SpaceX alum bets on subsea geothermal power for islands and data centers
A SpaceX alum is pitching ocean-floor heat as firm power for Tonga, data centers and military bases, after Endurance Energy raised $54 million.

A former SpaceX executive is betting the ocean floor can become a new source of firm electricity, and he is backing the pitch with money, a pilot in Tonga and claims that the market is large enough to matter for islands, industrial sites and hyperscale data centers. Endurance Energy says its subsea geothermal systems could deliver baseload power from heat beneath the seafloor, a concept that aims to turn remote underwater geology into a commercial power plant rather than a laboratory idea.
The company’s case starts with customers that have little patience for expensive diesel. Endurance says Pacific island countries can spend up to 13% of GDP on fuel imports, while electricity can cost almost seven times as much as in the United States. In Tonga, where local reporting says about 80% of electricity generation still relies on imported diesel, the government said its Tonga Energy Road Map 2021-2035 targets 100% renewable electricity by 2035. Endurance Energy Strategy Inc. signed a memorandum of understanding with Tonga to cooperate on exploration, development and deployment of subsea geothermal energy, and the government launched a subsea geothermal pilot with the company in 2026.

Endurance is also selling the idea to the power-hungry U.S. economy. The company cites the industrial sector as 33% of total U.S. energy consumption in 2022, with nearly 80% of that energy still coming from fossil fuel and coal, and points to a projected 85-gigawatt U.S. power shortfall by 2030. Its target list includes hyperscale data centers, remote islands, military bases and industrial sites, all of which need round-the-clock electricity rather than intermittent generation. That is where the comparison gets serious: subsea geothermal will have to prove it can be drilled, maintained and permitted at a cost per megawatt that can compete with nuclear, conventional geothermal and offshore wind.

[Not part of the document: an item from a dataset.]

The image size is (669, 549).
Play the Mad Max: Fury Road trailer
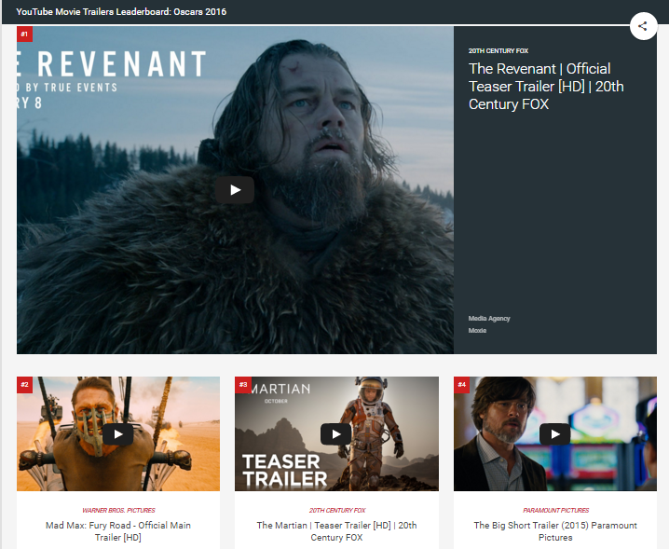tap(117, 433)
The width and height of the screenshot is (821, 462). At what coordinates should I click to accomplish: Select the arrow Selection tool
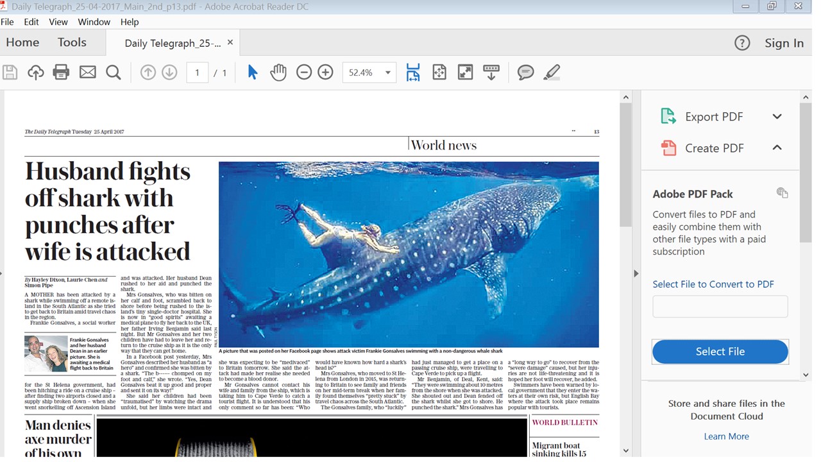[253, 73]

The financing has moved quickly. PitchBook lists Endurance as a Seattle-based company founded in 2025 with 17 employees, and company and media references tie its fundraising to Founders Fund along with First Round Capital, Measured Ventures, Point72 Ventures and Relumin. Axios reported that Endurance had closed a seed round of about $25 million to $30 million led by Founders Fund on May 27, 2026, and TechCrunch reported on June 11, 2026 that the company had raised $54 million. Endurance says the capital will help advance seafloor hydrothermal generators designed to deliver gigawatts of baseload power to a single site, especially along the Pacific Ring of Fire. The harder test now is whether an underwater drilling program can become a dependable grid asset, not just a compelling venture pitch.